#### WRITTEN INSTRUCTION:
Find each line of the material below that contains the word "should", treating uppercase and lowercase as different, and copy out every such line.

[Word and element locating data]

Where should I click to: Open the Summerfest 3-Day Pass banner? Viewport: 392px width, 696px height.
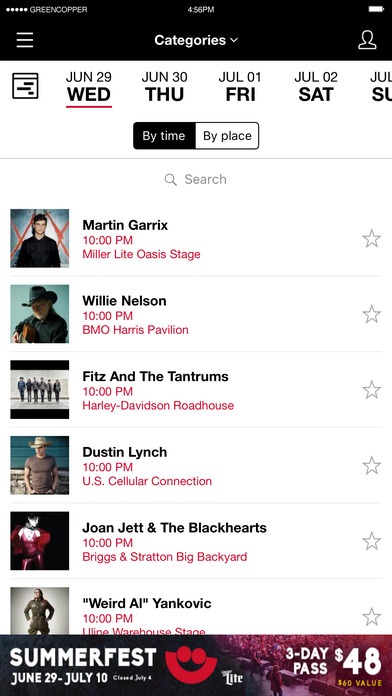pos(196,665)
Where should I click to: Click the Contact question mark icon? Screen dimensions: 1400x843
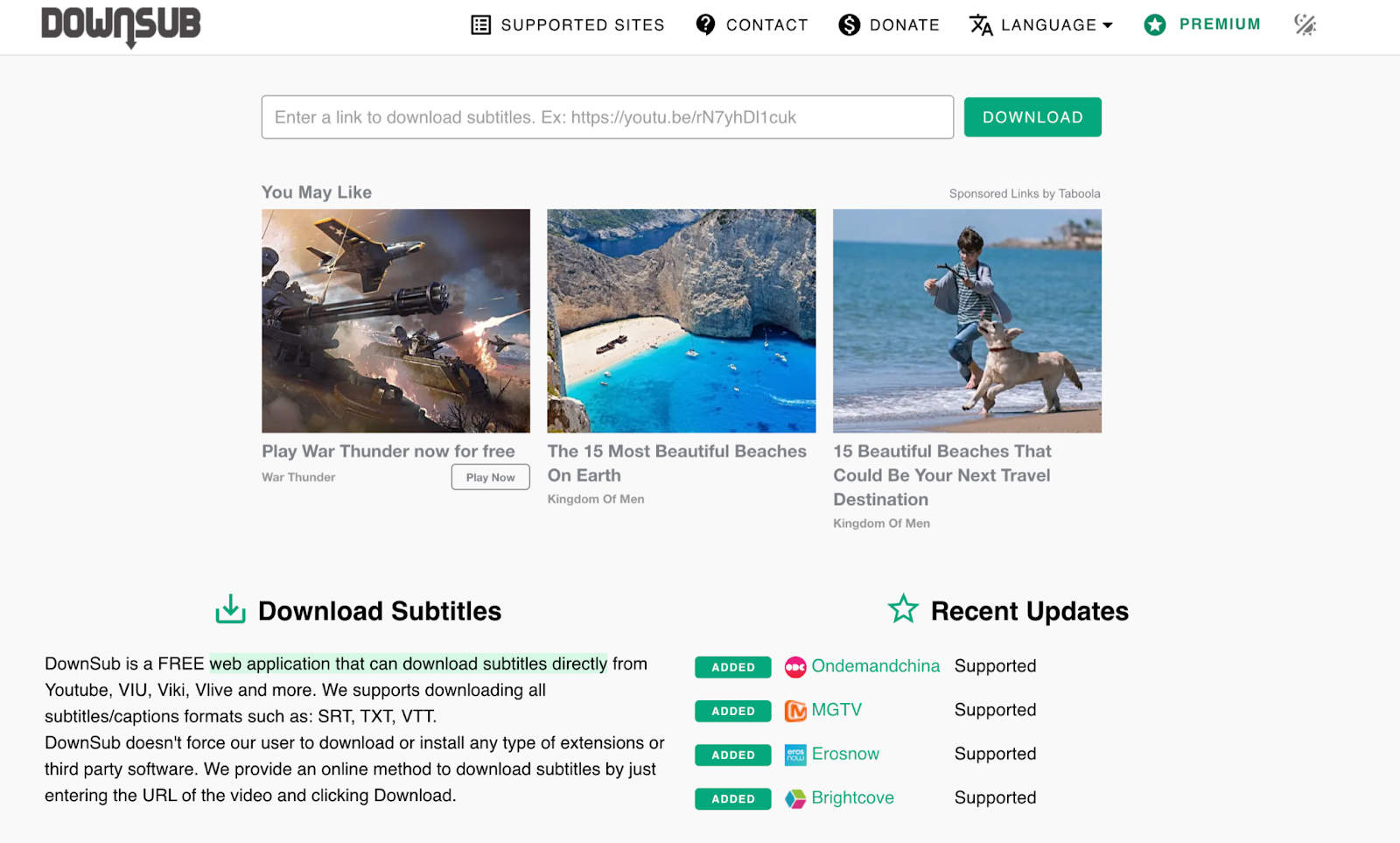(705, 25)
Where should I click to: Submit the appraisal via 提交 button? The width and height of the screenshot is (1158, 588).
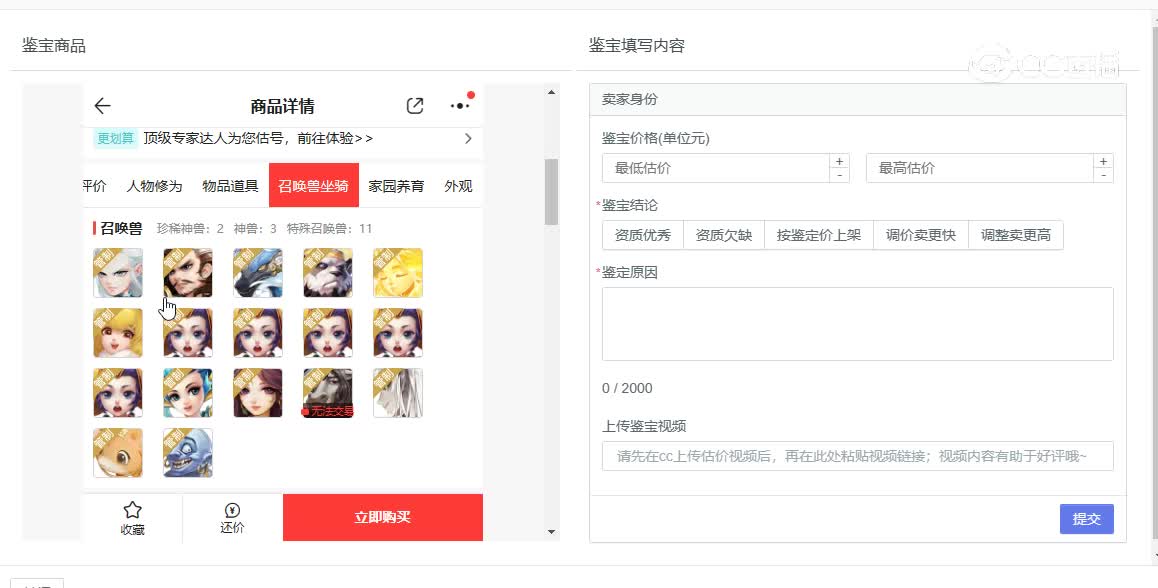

#### SOLUTION TO THIS PROBLEM:
Where should I click to: Open the Summerfest 3-Day Pass banner? Viewport: 392px width, 696px height.
Where should I click to: Click the Contact question mark icon? Screen dimensions: 1400x843
Where should I click to: Submit the appraisal via 提交 button? The width and height of the screenshot is (1158, 588).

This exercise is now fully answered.